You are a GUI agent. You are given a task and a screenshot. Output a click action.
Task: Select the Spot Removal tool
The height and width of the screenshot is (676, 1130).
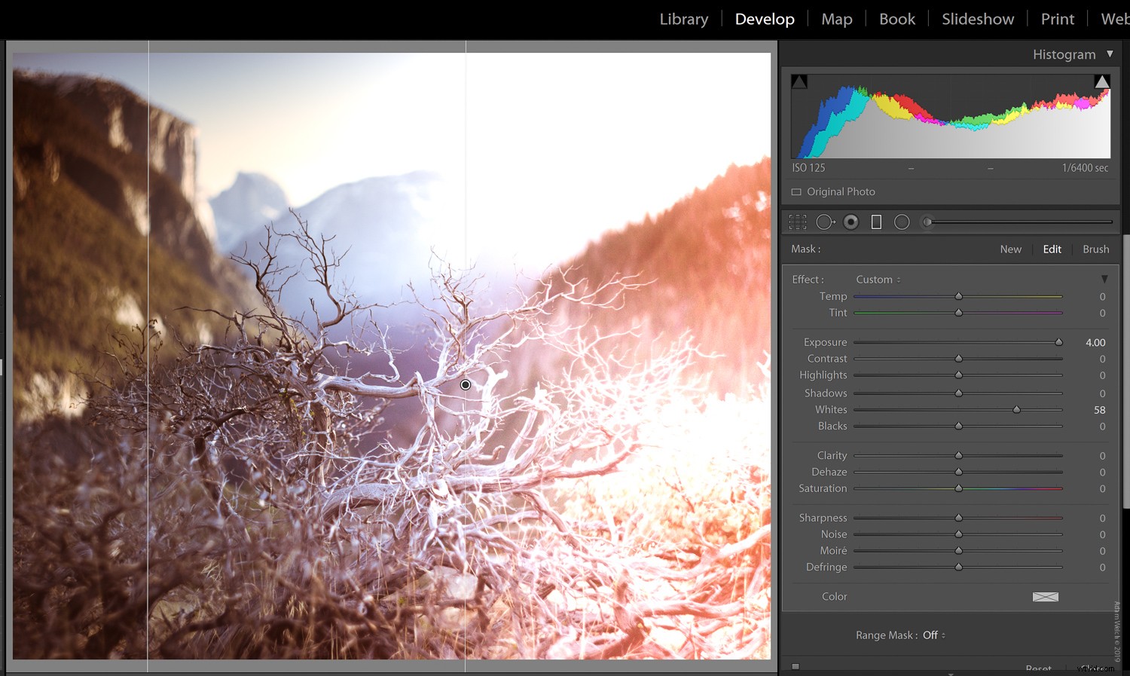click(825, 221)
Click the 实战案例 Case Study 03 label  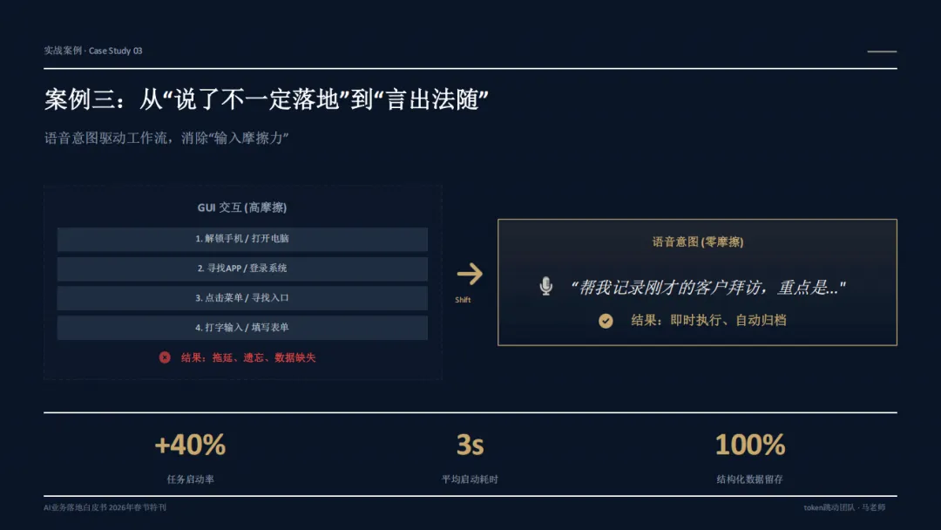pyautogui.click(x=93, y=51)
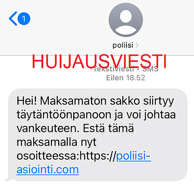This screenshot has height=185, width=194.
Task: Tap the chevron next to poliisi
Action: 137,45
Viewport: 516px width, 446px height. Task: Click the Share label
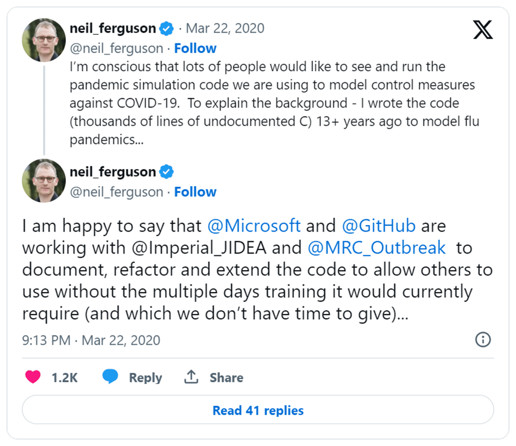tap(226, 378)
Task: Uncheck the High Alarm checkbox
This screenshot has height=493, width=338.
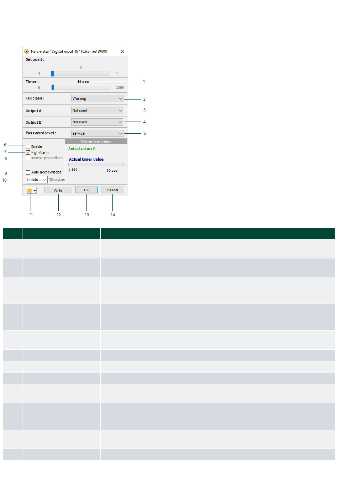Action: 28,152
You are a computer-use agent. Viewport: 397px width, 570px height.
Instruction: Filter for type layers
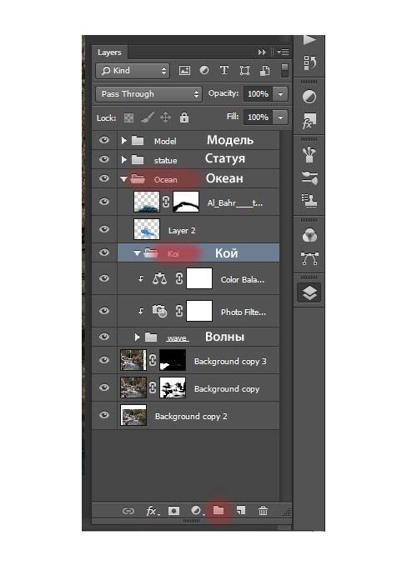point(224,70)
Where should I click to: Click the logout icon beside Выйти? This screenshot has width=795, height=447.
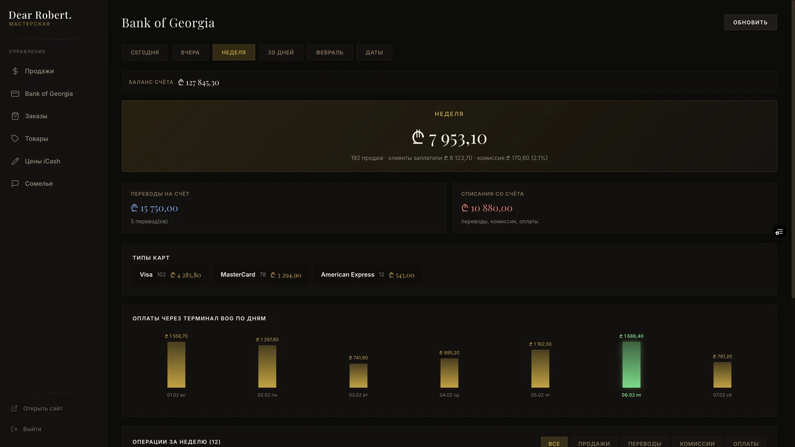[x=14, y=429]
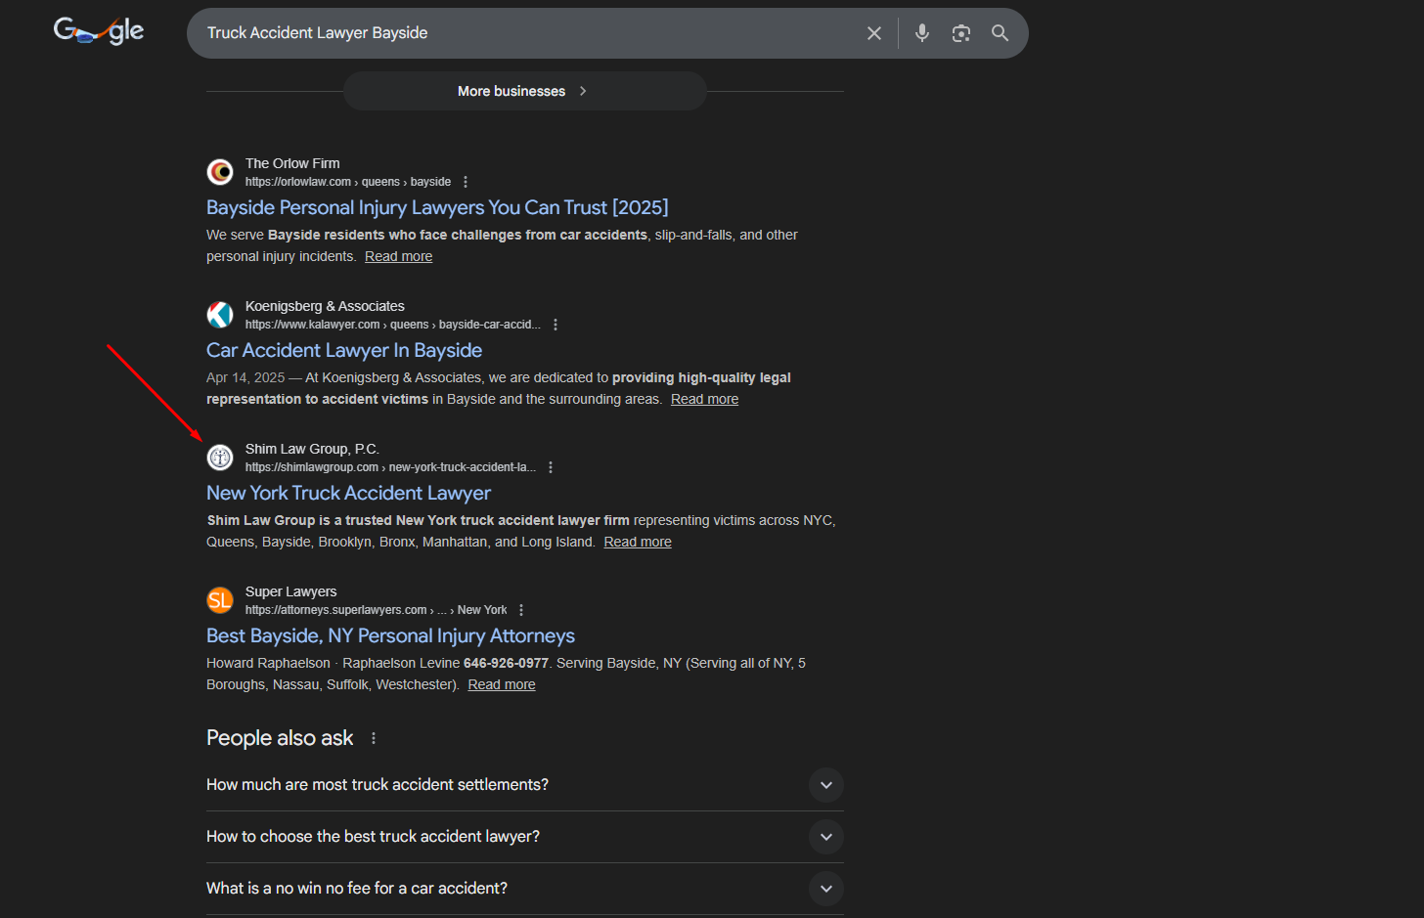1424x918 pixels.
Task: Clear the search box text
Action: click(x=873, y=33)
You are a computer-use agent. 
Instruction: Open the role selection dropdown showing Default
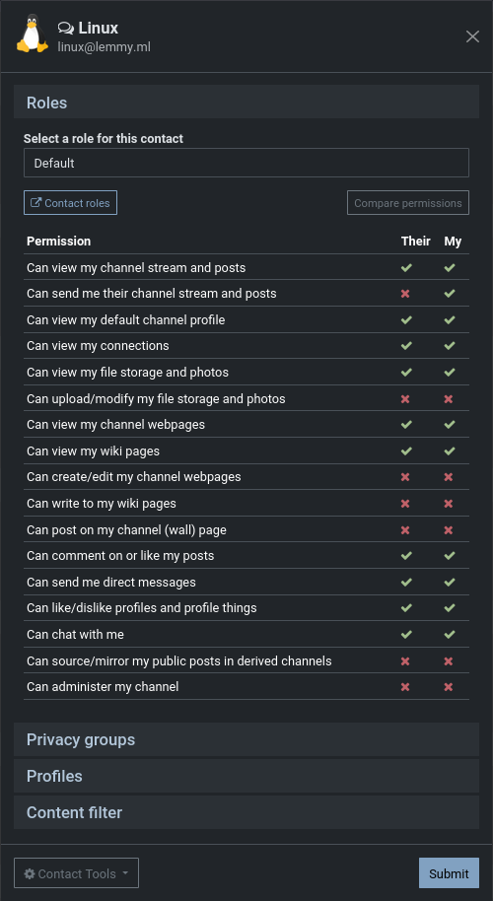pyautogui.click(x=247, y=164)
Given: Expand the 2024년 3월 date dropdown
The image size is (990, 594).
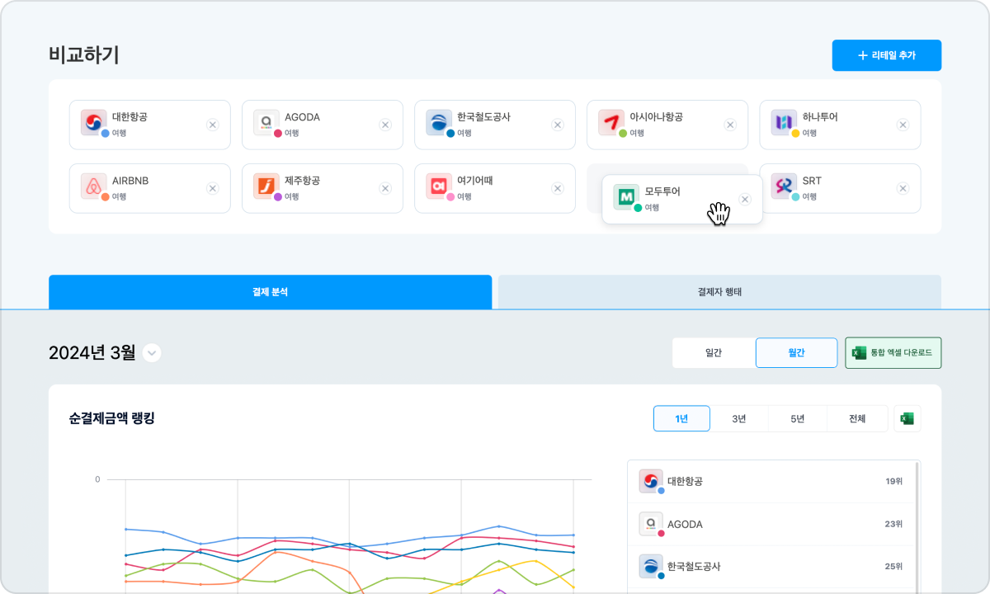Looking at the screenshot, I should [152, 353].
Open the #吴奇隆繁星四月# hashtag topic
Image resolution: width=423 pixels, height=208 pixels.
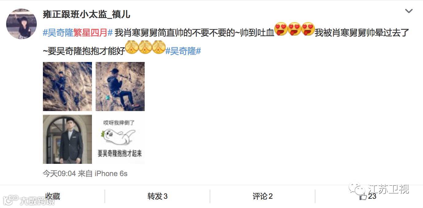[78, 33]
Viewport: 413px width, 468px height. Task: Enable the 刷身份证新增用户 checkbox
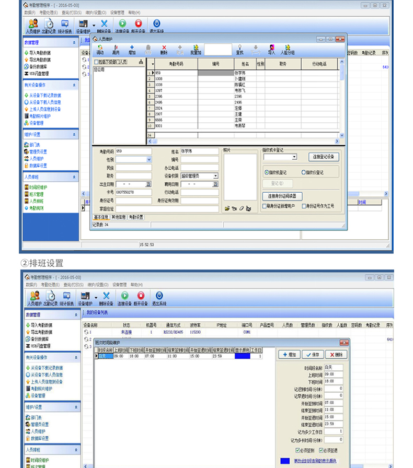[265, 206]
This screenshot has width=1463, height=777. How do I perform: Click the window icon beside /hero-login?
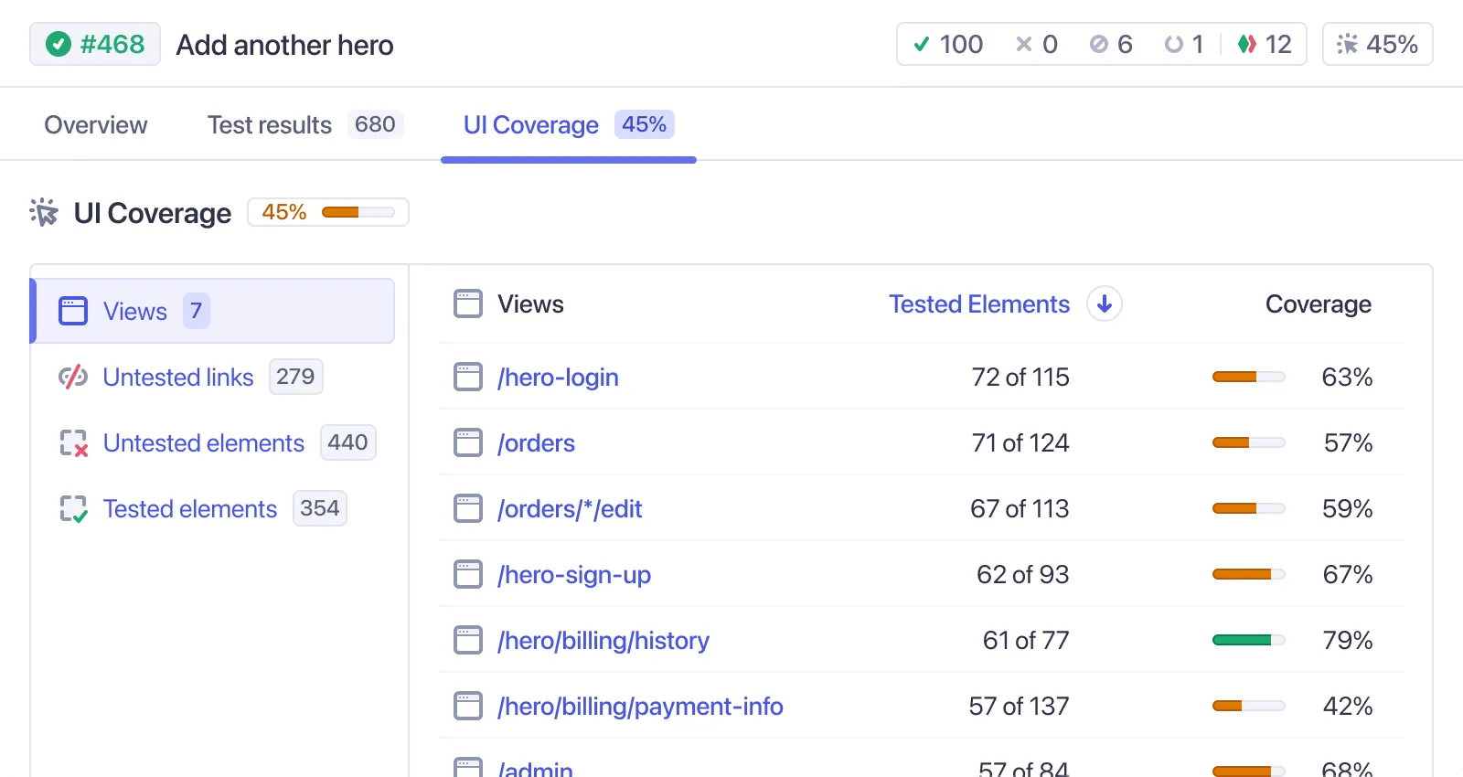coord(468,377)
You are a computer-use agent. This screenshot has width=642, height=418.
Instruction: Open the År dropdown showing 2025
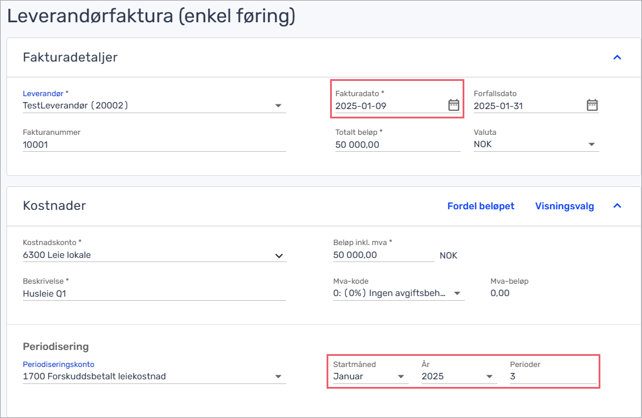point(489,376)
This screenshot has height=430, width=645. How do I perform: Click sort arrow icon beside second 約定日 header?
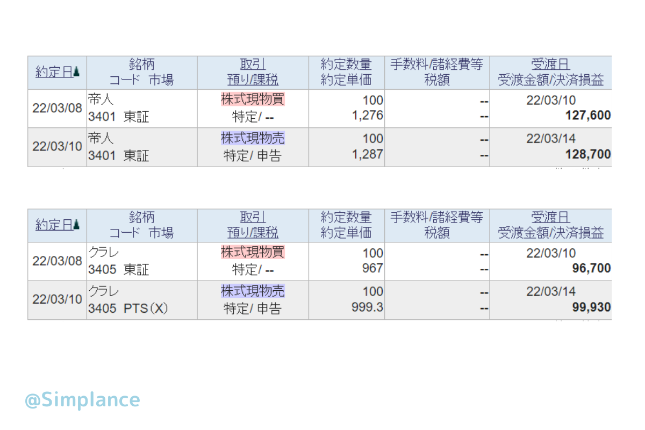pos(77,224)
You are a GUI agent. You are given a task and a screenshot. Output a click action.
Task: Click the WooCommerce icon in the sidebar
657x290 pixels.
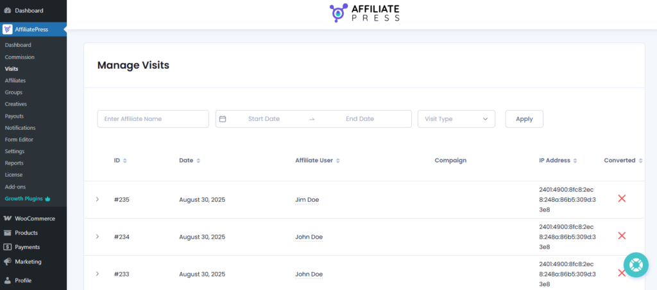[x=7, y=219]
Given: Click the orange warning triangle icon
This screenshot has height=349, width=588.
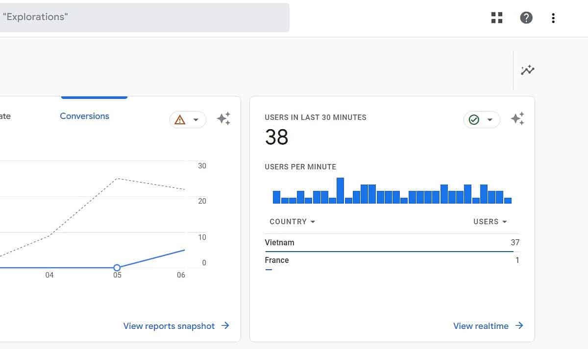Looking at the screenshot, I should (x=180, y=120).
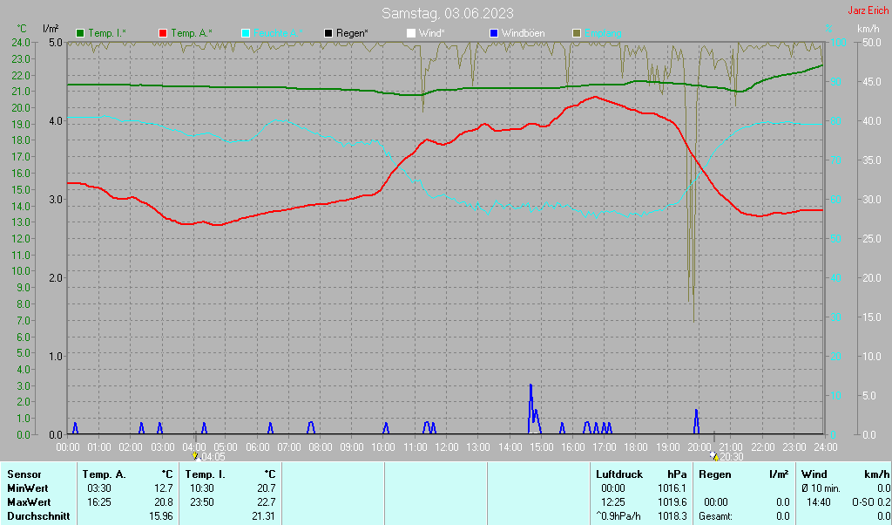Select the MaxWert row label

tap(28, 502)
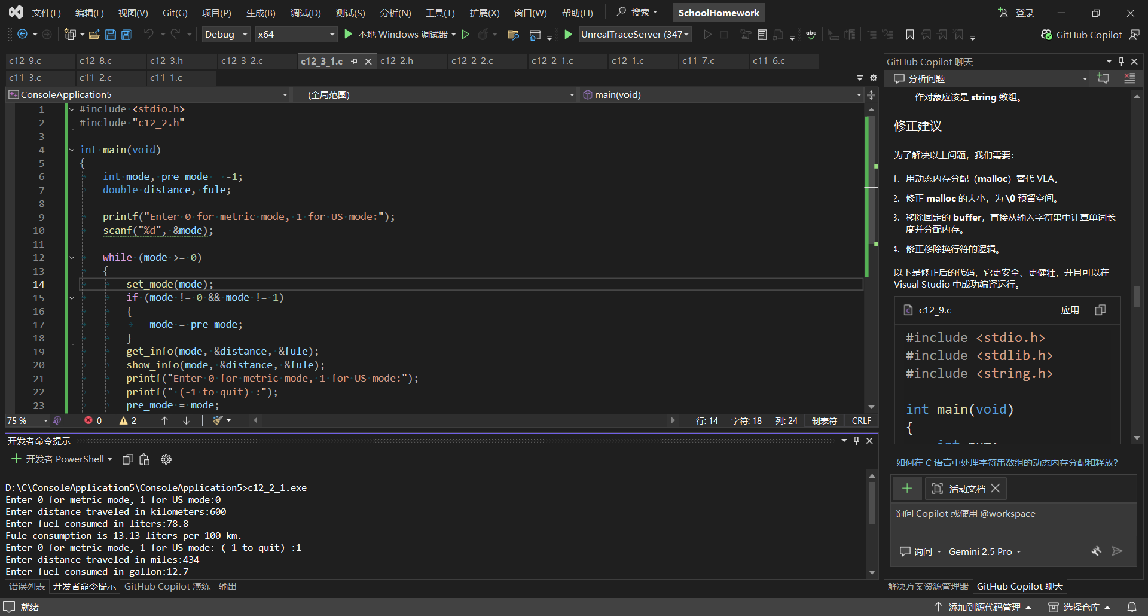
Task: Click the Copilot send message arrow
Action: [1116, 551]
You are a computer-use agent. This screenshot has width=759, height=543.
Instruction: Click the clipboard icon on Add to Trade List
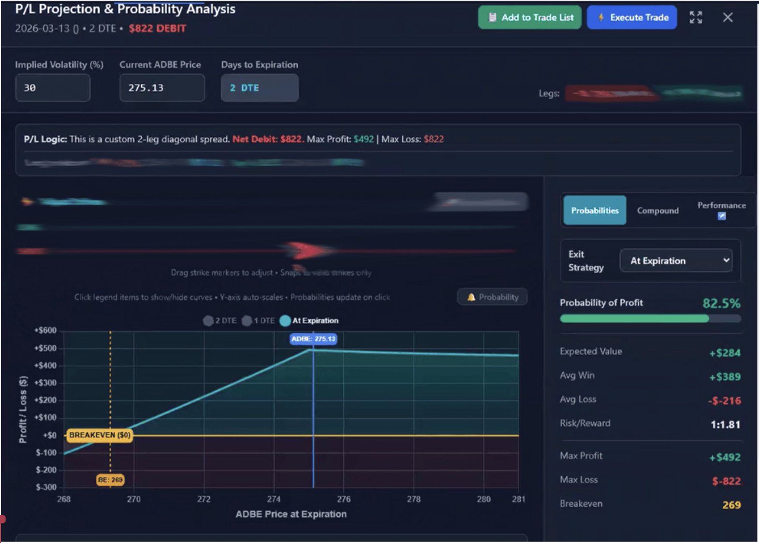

::::::

### [Problem requirements]
Each line from the one that contains "Instruction: Open the År" down to the one that contains "Given: Click the orange warning triangle icon" is to be returned exactly as it stands above, both ends included, with pictures removed.

### [Problem solution]
Instruction: Open the År dropdown showing 2025
point(489,376)
This screenshot has height=430, width=645. How do I perform: Click sort arrow icon beside second 約定日 header?
pos(77,224)
You are a GUI agent. You are given a task and a screenshot. Output a click action.
Task: Click the WooCommerce icon in the sidebar
657x290 pixels.
[x=7, y=219]
Given: Click the orange warning triangle icon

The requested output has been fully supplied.